# Work instructions
The answer must be every line of the records below that contains the word "computer".

------------------------

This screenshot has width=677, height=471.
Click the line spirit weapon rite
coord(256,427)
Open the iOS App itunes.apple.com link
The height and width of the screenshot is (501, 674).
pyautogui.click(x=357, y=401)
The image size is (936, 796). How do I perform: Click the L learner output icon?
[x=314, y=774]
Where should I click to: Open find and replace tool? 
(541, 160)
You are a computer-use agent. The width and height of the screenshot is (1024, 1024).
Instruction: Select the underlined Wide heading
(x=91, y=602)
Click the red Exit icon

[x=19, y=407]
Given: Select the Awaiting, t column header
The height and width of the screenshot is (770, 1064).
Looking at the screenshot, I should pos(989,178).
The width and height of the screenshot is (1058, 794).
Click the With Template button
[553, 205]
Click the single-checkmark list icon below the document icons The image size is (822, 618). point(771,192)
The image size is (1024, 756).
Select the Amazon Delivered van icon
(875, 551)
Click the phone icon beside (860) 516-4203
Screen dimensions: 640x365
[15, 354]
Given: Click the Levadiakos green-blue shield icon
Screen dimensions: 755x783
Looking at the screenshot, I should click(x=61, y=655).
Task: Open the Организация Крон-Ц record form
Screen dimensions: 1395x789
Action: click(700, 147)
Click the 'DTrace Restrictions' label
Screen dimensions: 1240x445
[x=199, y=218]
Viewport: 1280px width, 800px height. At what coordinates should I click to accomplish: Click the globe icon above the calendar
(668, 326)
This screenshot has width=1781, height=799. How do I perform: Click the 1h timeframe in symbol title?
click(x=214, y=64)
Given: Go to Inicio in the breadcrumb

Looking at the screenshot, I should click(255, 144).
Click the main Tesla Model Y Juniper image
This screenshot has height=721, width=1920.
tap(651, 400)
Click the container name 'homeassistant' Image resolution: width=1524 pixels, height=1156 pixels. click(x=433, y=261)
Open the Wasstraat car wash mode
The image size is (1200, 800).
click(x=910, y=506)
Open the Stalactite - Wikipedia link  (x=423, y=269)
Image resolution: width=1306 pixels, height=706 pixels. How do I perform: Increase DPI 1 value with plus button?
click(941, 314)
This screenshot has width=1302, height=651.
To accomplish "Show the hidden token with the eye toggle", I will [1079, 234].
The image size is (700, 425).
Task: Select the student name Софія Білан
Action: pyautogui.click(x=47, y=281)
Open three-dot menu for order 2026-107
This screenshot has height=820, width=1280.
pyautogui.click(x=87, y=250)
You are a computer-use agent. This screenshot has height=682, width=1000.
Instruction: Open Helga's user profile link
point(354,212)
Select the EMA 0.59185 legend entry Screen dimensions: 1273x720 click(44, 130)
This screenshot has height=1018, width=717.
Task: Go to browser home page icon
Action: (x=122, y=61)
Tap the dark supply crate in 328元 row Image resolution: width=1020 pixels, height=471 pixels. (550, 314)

------------------------

# Exercise result
You are a computer-use agent. The width and height of the screenshot is (1024, 1024).
You are a computer-use agent. This screenshot has height=682, width=1000.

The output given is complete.